(SUPPLIED RECORDS)

——

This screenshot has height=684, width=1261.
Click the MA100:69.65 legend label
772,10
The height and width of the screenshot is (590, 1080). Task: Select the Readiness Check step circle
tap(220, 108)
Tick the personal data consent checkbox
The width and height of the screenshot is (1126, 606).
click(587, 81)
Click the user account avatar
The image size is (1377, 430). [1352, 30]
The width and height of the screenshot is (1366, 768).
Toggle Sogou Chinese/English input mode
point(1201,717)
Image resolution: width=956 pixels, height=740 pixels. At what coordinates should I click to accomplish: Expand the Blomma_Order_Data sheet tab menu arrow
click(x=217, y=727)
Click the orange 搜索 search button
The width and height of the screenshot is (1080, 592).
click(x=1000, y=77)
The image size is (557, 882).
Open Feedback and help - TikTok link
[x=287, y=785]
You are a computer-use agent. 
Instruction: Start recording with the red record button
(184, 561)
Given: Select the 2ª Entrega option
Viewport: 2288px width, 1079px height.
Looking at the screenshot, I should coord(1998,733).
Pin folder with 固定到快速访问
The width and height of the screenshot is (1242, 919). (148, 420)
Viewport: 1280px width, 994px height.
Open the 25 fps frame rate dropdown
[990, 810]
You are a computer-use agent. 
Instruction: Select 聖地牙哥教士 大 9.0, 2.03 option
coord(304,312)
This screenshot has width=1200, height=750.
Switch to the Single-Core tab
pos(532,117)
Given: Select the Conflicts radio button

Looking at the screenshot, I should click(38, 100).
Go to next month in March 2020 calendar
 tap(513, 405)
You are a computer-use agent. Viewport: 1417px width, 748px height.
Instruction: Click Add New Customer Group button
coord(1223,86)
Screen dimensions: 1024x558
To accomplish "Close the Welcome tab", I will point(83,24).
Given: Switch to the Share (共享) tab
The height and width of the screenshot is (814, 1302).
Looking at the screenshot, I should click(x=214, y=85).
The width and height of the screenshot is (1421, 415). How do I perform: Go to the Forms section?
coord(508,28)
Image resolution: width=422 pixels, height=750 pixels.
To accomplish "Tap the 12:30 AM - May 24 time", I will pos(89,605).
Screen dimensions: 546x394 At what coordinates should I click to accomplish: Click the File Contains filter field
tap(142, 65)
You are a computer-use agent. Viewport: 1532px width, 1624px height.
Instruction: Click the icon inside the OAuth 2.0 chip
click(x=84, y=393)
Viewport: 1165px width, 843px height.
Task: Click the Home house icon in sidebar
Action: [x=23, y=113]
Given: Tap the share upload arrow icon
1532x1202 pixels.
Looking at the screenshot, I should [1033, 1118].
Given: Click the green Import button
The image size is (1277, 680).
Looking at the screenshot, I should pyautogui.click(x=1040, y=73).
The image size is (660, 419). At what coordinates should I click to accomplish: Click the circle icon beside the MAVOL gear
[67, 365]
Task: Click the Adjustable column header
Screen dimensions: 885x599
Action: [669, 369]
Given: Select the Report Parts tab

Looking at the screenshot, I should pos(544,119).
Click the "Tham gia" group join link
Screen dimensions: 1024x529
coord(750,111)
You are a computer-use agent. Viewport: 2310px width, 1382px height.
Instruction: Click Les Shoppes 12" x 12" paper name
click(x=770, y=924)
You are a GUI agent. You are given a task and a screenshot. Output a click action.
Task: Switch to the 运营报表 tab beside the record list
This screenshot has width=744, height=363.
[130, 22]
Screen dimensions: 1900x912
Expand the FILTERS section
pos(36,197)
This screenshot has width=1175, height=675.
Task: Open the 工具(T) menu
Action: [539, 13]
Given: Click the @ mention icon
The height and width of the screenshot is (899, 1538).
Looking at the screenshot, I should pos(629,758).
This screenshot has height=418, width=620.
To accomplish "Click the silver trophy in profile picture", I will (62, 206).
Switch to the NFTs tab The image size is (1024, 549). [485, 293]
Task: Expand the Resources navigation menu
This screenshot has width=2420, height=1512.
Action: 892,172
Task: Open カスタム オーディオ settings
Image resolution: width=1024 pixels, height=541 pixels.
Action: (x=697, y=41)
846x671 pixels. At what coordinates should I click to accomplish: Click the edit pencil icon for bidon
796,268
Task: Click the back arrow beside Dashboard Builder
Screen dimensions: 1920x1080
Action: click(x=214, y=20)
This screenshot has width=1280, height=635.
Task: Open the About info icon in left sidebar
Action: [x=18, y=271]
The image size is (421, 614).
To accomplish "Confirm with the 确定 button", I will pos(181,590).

——

(PROBLEM STATEMENT)
Rewrite every line from the line with "Switch to the NFTs" to the line with "Action: 892,172", raising each coordinate in the answers by 42 and leaving all else unchanged.

(TASK SOLUTION)
Switch to the NFTs tab The image size is (1024, 549). [527, 335]
Task: Expand the Resources navigation menu
This screenshot has width=2420, height=1512.
Action: 934,214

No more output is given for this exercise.